Ivan Chonkin, a combination of a Russian folk hero Ivan the Fool and the "Good Soldier" Švejk, is now a widely known figure in Russian popular culture.
==Plot summary==
On the eve of World War II, Ivan Chonkin, the most dispensable soldier, is sent to guard a disabled military plane that crash landed on a kolkhoz (collective farm). Forgotten by his command, he earns favors of a nearby kolkhoznik woman Nyura and moves in with her. Nyura's cow eats the patch of experimental tomato-potato hybrids of the local mad genius agronomist Gladyshev, and in a retaliation the latter sends an anonymous note to NKVD that Chonkin is a deserter.
When NKVDists come to arrest Chonkin, he, being a Good Soldier, refuses to leave the post, and arrests the NKVDists himself. Only after several days the fact of missing secret police is noticed, and the ''raion'' Party leader is told via phone that they have been arrested by "Chonkin and his ''baba'' (woman)", which he mishears as "Chonkin and his ''banda'' (gang)".

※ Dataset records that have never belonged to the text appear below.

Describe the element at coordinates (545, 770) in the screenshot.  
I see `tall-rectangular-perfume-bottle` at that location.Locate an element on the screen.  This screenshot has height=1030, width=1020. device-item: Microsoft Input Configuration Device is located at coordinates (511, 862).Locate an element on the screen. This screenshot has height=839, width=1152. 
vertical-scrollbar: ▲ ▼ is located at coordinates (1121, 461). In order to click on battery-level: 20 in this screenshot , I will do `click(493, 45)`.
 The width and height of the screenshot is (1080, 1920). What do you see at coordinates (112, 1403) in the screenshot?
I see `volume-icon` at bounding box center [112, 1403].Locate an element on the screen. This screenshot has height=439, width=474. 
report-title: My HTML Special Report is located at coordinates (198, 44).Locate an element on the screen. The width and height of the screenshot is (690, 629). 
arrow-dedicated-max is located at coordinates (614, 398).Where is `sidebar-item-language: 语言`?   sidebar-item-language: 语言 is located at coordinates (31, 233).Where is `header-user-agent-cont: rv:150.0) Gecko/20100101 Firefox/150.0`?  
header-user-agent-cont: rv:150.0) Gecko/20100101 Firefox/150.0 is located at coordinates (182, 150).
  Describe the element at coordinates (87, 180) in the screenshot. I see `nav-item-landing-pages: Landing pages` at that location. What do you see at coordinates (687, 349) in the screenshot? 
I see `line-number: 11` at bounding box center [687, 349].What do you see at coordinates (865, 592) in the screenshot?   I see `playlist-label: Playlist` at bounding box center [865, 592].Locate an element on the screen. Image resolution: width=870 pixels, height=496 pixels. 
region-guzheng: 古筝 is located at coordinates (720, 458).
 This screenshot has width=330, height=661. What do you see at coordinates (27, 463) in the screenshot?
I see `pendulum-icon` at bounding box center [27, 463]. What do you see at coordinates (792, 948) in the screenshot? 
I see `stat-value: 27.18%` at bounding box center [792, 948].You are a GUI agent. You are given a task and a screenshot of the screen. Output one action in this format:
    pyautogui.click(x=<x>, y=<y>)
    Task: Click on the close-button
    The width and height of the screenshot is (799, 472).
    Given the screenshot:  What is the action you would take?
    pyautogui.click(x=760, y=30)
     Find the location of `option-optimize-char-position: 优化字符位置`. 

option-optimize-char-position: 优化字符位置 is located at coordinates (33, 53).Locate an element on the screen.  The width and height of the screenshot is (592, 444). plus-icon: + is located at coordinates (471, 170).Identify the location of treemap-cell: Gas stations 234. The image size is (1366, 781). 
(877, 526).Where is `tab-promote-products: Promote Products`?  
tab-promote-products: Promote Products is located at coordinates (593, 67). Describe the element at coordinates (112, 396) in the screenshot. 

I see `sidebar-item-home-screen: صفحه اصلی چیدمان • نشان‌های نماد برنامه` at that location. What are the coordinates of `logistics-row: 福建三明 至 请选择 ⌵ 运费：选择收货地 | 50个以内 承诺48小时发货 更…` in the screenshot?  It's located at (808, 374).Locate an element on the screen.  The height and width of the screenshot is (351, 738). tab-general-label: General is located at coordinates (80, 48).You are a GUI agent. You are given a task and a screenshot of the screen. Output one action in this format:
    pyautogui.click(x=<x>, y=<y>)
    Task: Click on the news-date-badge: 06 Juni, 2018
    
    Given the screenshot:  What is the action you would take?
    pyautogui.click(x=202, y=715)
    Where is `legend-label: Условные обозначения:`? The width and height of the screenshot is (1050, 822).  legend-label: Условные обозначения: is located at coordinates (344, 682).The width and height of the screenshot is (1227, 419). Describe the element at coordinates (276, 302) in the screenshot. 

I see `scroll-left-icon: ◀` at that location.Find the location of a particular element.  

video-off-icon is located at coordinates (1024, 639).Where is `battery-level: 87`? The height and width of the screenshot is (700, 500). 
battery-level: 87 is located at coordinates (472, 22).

A regiment is sent against "Chonkin's gang", but Chonkin successfully fends them off until they use artillery. When general Drynov incredulously learns that Chonkin single-handedly (with his ''baba'') was holding off the whole regiment, he declares Chonkin a hero and awards him an order taken off his own chest. When the NKVD lieutenant shows the order for Chonkin's arrest, Drynov shrugs and tells them to carry out their duty at which point Chonkin is arrested and carried off in the back of the truck to the "Right Place", leaving Nyura on her knees on the road weeping after Chonkin as the scene closes and the book ends. The book ends with the joke on Gladyshev, whose misunderstanding of evolution (that monkeys became man through labor and intelligence) has been thoroughly dissettled by Chonkin's question why horses do not become men if they work harder than men do, finds a note attached to the bottom of a hoof of his dead horse which had earlier disappeared. Supposing the horse had evolved and written the note, he is spooked and crosses himself.